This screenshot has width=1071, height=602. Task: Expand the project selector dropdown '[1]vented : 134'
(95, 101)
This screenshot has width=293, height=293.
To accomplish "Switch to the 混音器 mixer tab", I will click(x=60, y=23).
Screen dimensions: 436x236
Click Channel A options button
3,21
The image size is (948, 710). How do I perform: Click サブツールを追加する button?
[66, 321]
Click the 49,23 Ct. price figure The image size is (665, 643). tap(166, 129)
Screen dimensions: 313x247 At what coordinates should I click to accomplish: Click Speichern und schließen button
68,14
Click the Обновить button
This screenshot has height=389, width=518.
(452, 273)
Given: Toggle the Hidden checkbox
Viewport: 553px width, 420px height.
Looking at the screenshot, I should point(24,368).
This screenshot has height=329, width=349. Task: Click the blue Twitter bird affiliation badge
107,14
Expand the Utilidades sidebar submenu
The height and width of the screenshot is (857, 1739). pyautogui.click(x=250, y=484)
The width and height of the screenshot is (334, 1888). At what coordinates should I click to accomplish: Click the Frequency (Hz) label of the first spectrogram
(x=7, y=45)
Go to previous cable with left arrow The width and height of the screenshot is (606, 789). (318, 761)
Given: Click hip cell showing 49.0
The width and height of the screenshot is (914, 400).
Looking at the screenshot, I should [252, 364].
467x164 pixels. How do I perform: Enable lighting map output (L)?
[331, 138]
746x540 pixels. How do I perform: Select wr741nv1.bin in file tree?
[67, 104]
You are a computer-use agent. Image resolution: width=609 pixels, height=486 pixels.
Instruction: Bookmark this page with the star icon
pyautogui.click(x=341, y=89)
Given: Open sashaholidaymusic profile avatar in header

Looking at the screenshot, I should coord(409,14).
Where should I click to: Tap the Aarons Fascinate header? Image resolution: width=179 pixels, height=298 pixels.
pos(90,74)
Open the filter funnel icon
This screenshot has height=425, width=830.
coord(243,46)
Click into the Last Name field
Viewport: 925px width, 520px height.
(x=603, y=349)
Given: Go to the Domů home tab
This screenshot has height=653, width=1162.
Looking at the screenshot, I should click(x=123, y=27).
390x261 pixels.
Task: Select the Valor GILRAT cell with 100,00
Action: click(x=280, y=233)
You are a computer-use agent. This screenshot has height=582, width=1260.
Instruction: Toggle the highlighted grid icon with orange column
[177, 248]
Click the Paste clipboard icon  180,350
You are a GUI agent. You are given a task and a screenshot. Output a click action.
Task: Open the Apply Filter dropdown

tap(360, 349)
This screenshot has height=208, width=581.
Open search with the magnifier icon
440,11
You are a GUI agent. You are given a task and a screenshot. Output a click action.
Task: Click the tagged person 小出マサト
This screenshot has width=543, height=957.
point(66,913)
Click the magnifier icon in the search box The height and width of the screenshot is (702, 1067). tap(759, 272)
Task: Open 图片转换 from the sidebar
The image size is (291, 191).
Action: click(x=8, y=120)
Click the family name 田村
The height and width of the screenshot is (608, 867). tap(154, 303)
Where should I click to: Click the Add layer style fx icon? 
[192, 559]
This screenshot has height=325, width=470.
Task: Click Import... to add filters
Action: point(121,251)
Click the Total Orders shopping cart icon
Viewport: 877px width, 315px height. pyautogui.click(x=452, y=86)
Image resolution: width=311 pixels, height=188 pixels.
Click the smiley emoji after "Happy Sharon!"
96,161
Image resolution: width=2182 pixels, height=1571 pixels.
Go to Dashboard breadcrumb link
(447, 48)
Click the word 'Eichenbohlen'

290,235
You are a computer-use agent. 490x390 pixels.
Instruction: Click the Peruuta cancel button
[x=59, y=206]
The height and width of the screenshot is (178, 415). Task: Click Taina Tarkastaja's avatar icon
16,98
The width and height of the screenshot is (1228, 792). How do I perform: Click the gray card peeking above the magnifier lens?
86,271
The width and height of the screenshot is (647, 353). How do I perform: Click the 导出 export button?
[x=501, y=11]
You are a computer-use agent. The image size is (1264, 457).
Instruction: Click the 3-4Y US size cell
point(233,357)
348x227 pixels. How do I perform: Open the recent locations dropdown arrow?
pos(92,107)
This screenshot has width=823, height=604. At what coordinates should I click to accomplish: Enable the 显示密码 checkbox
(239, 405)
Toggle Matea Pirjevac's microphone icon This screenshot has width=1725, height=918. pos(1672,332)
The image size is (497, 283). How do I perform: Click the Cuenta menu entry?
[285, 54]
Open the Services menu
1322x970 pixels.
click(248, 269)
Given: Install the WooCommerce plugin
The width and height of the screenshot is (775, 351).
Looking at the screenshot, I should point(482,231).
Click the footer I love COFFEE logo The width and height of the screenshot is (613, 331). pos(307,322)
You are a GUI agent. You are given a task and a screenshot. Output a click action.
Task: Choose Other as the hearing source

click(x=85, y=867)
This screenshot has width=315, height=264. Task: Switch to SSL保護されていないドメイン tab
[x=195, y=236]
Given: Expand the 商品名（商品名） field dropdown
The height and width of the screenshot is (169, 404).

-------------------------

All that is wanted is the lines from the one containing "Task: Choose Other as the hearing source" through the last line of the records, restated word for word.

Task: Choose Other as the hearing source

click(x=85, y=867)
This screenshot has width=315, height=264. Task: Switch to SSL保護されていないドメイン tab
[x=195, y=236]
Given: Expand the 商品名（商品名） field dropdown
The height and width of the screenshot is (169, 404).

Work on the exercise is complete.